Introduction of a new list C of craft trades
Comprising professions such as pet groomers, tattoo artists, photographers, building service technicians and taxi hire firms, the new List C includes craft professions for which access is no longer governed by a specific qualification or professional experience.
Details of professional good repute
The law now provides for a list of breaches of professional integrity. These include failure to comply, on at least two occasions in the last three financial years, with the obligations to file and publish company accounts and annual financial statements, persistent failure over a period of at least six months to register beneficial owners, or the accumulation of substantial debts to public creditors in the context of a bankruptcy or compulsory liquidation order.

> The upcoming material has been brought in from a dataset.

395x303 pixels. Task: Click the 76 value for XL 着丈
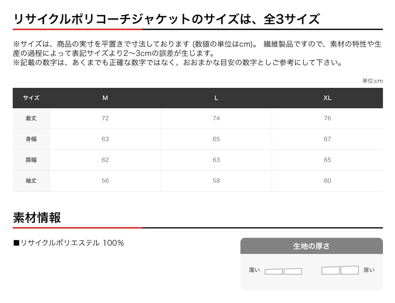327,118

Setting up a new chance scheme after bankruptcy
The Minister grants a new establishment permit to a former director of a company declared bankrupt if that person is able to establish that the bankruptcy was directly caused by a list of events defined in the law. These events include a natural disaster recognised as such by the Government in Council, the loss of a prominent customer, a major public works project, a pandemic recognised as such by the Government in Council or a loss of profitability following a major market disruption. It is not necessary to obtain a payment agreement from the public authorities to which debts are still owed, if these debts do not exceed certain thresholds, determined on the basis of a calculation defined by law. The Minister's decision to grant a new opportunity is based on an advisory opinion issued by a New Opportunity Committee convened to assess the viability of the proposed business.
The Chamber of Commerce, through its House of Entrepreneurship, is available to answer questions and provide information to businesses as part of the implementation of this reform. In particular, it invites companies involved in activities subject to the above-mentioned changes to come forward so that it can provide guidance on the steps to be taken.
In its successive opinions published prior to the entry into force of the current reform, the Chamber of Commerce welcomed the Government's efforts to modernise the right of establishment, while expressing certain reservations about its overly timid nature, particularly in terms of second chances and simplification of the procedures governing the establishment of a business in Luxembourg.